Q: I recently moved right into a room in a three-bedroom apartment in Astoria. Each tenant has a separate lease with the owner, and the tenants are accountable for some utilities, with one roommate paying and the others reimbursing them. When I signed my lease, just one bedroom was occupied. Before I moved in, the owner moved a tenant from a distinct unit into the third bedroom in my apartment. This roommate is an alcoholic, hasn’t paid rent for at the least six months and has never paid utilities; recently, we’ve needed to cover his share. I’ve asked the owner to serve an eviction notice on this tenant, but she refuses. What rights do I actually have with respect to creating the owner evict the nonpaying roommate?
A: The lease agreement between the owner and the nonpaying tenant involves those two parties — so no, you can’t insist that the owner evict your roommate on those grounds.
As far as sharing utility costs, does your lease detail the varied payment responsibilities? If not, attempt to resolve it privately together with your problematic roommate. If that fails, you would pursue the matter in small claims court, but your success will depend upon the agreement among the many tenants. Did you agree in writing to share the price of utilities? Did you discuss it in person, and is there a record of that conversation, or any witnesses?
“Oral agreements are enforceable, but unless you will have witnesses, it’s only one word against the opposite,” said Lawrence Chaifetz, an actual estate lawyer in Manhattan.

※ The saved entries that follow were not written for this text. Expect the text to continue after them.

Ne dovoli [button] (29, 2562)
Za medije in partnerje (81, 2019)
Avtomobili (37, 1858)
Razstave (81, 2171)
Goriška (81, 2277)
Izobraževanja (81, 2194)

In the situation that you will have described, you are usually not “roommates” but tenants with separate rental agreements, said Steven Ben Gordon, a tenant attorney in Queens. You may request that your landlord go to housing court if one other tenant is interfering with the health, safety, or quiet enjoyment of your unit, in what’s called a nuisance holdover case. However, that process can take years, and most tenants aren’t willing to go to housing court to participate, Mr. Gordon said.
Moreover, it sounds as if your apartment could have been illegally subdivided. The city has a limited variety of rooming houses, or single-room occupancy units, and the laws regulating these buildings are different. You can check with the Department of Buildings and the Department of Housing Preservation and Development to see if yours is a legal single-room occupancy unit.
If the setup is unlawful, you may call 311 to report it, but that could lead on to you losing your lease, said Rosalind Black, director of citywide housing at Legal Services NYC, which provides free legal assistance to low-income New Yorkers.
“Such a violation would need to be corrected by the owner, ending the illegal occupancy or legalizing the situation,” Ms. Black said.